──────── Entries provided ────────
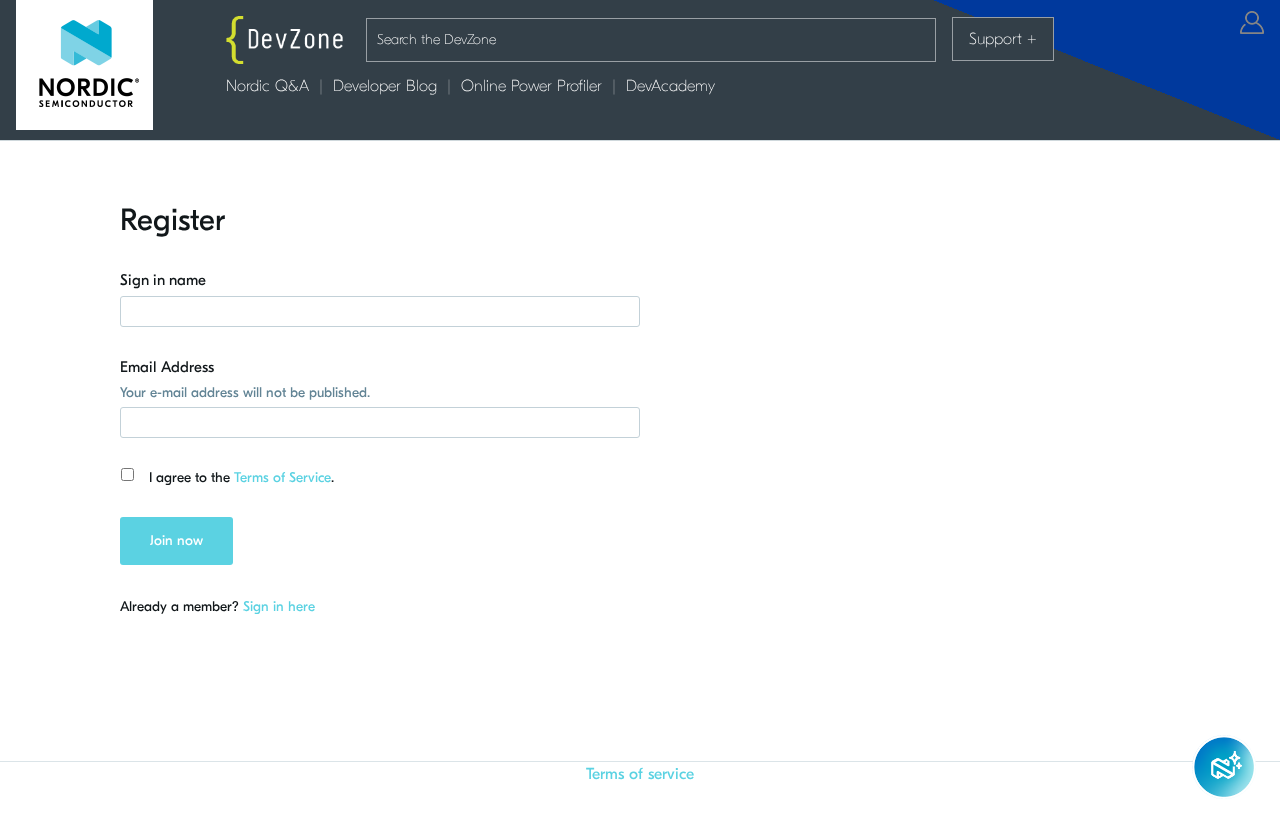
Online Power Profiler (531, 86)
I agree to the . (241, 477)
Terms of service (640, 774)
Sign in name (163, 280)
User (1252, 22)
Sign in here (279, 606)
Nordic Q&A (267, 86)
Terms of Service (282, 477)
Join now (176, 540)
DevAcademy (670, 86)
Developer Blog (385, 86)
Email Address (167, 367)
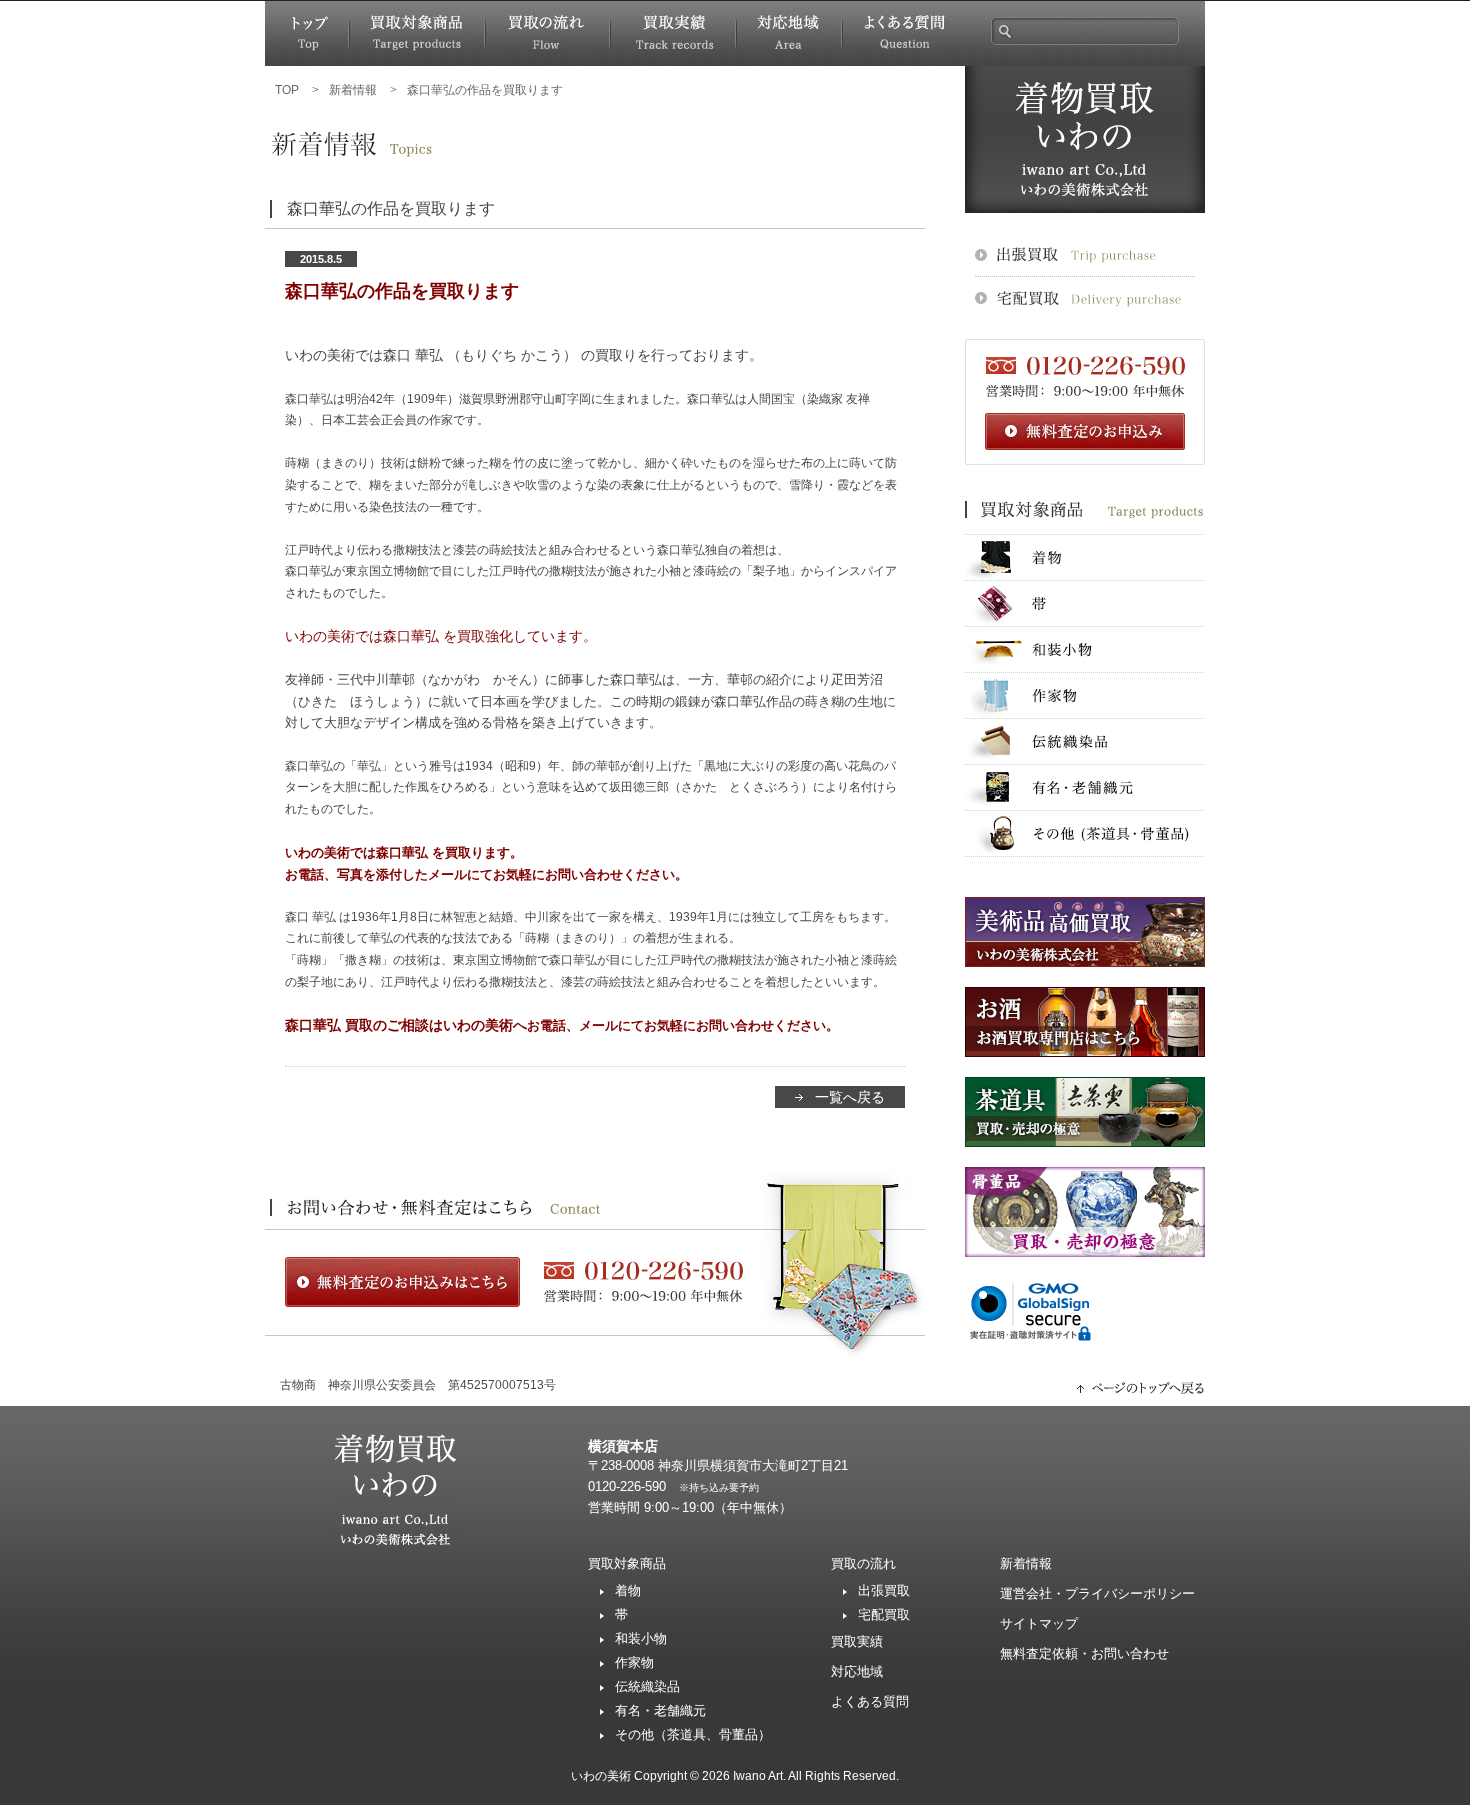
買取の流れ (547, 33)
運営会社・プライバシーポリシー (1097, 1593)
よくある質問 (903, 33)
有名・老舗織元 (1085, 787)
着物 (1085, 557)
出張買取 (884, 1590)
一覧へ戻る (850, 1097)
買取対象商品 (417, 33)
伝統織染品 (1085, 741)
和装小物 (1085, 649)
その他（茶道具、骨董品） (693, 1734)
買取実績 (673, 33)
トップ (307, 33)
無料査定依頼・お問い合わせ (1084, 1653)
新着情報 (1026, 1563)
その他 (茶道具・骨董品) (1085, 833)
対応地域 (789, 33)
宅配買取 (884, 1614)
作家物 (1085, 695)
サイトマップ (1039, 1623)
────────
→ What to do: Please set the records down again exactly as written. The pictures should not be included.

→ Answer to this task:
Online Power Profiler (531, 86)
I agree to the . (241, 477)
Terms of service (640, 774)
Sign in name (163, 280)
User (1252, 22)
Sign in here (279, 606)
Nordic Q&A (267, 86)
Terms of Service (282, 477)
Join now (176, 540)
DevAcademy (670, 86)
Developer Blog (385, 86)
Email Address (167, 367)
買取の流れ (547, 33)
運営会社・プライバシーポリシー (1097, 1593)
よくある質問 (903, 33)
有名・老舗織元 (1085, 787)
着物 (1085, 557)
出張買取 (884, 1590)
一覧へ戻る (850, 1097)
買取対象商品 (417, 33)
伝統織染品 (1085, 741)
和装小物 (1085, 649)
その他（茶道具、骨董品） (693, 1734)
買取実績 (673, 33)
トップ (307, 33)
無料査定依頼・お問い合わせ (1084, 1653)
新着情報 (1026, 1563)
その他 (茶道具・骨董品) (1085, 833)
対応地域 (789, 33)
宅配買取 (884, 1614)
作家物 (1085, 695)
サイトマップ (1039, 1623)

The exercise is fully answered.